_Set task a_
Sum up the passage on William Beecher in two sentences.

= William Beecher (died 1651) =

English diplomat, soldier and politician

Sir William Beecher (1580–1651) was an English diplomat, soldier and politician who sat in the House of Commons at various times between 1614 and 1629.

Beecher was Chargé d'Affaires in France from 1609 to 1610. In 1614, he was elected Member of Parliament for Knaresborough in the Addled Parliament. He was Agent or Chargé d'Affaires in Francs from 1617 to 1619. In 1621 he was elected MP for Shaftesbury and Leominster and was expelled at Shaftesbury. He was knighted in 1622. He served as Clerk of the Privy Council from 1623 until he resigned in 1641. In 1624 he was elected MP for Leominster again. He was elected MP for Dover in 1625 and for Ilchester in 1626. In 1627 he took part in the Siege of Saint-Martin-de-Ré when he commanded a small supply fleet with 400 raw troops. In 1629 he was elected MP for Windsor and sat until 1629 when King Charles decided to rule without parliament for eleven years. He was awarded MA at Cambridge University in 1629.

_Set task b_
Copy the entries word for word, starting at the line that contains "You are a computer-use agent. The width" and ending at the last line of the entries.

_Items_
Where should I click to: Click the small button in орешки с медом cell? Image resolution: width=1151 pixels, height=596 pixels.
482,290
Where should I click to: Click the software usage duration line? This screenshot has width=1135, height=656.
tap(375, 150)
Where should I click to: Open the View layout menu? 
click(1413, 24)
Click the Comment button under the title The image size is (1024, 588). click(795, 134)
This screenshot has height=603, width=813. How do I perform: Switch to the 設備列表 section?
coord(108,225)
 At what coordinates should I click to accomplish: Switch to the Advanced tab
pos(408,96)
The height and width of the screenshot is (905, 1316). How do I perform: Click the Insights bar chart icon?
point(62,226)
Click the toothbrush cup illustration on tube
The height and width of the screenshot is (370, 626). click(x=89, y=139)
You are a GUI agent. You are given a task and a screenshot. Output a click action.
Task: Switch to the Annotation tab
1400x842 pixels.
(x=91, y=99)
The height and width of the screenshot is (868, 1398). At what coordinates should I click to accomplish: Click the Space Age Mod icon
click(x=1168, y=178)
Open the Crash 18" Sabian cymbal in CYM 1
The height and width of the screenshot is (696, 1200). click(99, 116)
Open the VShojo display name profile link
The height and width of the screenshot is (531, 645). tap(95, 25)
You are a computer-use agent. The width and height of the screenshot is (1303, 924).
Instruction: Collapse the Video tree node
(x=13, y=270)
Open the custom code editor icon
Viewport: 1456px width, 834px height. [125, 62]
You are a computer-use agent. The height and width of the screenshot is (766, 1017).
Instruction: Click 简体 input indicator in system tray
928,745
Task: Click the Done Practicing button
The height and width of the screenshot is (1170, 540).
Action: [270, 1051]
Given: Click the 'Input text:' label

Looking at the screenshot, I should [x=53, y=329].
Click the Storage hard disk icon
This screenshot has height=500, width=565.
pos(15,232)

_Answer a_
Sir William Beecher (1580–1651) was an English diplomat, soldier and politician who sat in the House of Commons at various times between 1614 and 1629, for seats including Knaresborough, Leominster, Dover, Ilchester and Windsor. He was Chargé d'Affaires in France from 1609 to 1610, was knighted in 1622, served as Clerk of the Privy Council from 1623 until he resigned in 1641, and commanded a small supply fleet at the Siege of Saint-Martin-de-Ré in 1627.

_Answer b_
You are a computer-use agent. The width and height of the screenshot is (1303, 924).
Instruction: Collapse the Video tree node
(x=13, y=270)
Open the custom code editor icon
Viewport: 1456px width, 834px height. [125, 62]
You are a computer-use agent. The height and width of the screenshot is (766, 1017).
Instruction: Click 简体 input indicator in system tray
928,745
Task: Click the Done Practicing button
The height and width of the screenshot is (1170, 540).
Action: [270, 1051]
Given: Click the 'Input text:' label

Looking at the screenshot, I should [x=53, y=329].
Click the Storage hard disk icon
This screenshot has height=500, width=565.
pos(15,232)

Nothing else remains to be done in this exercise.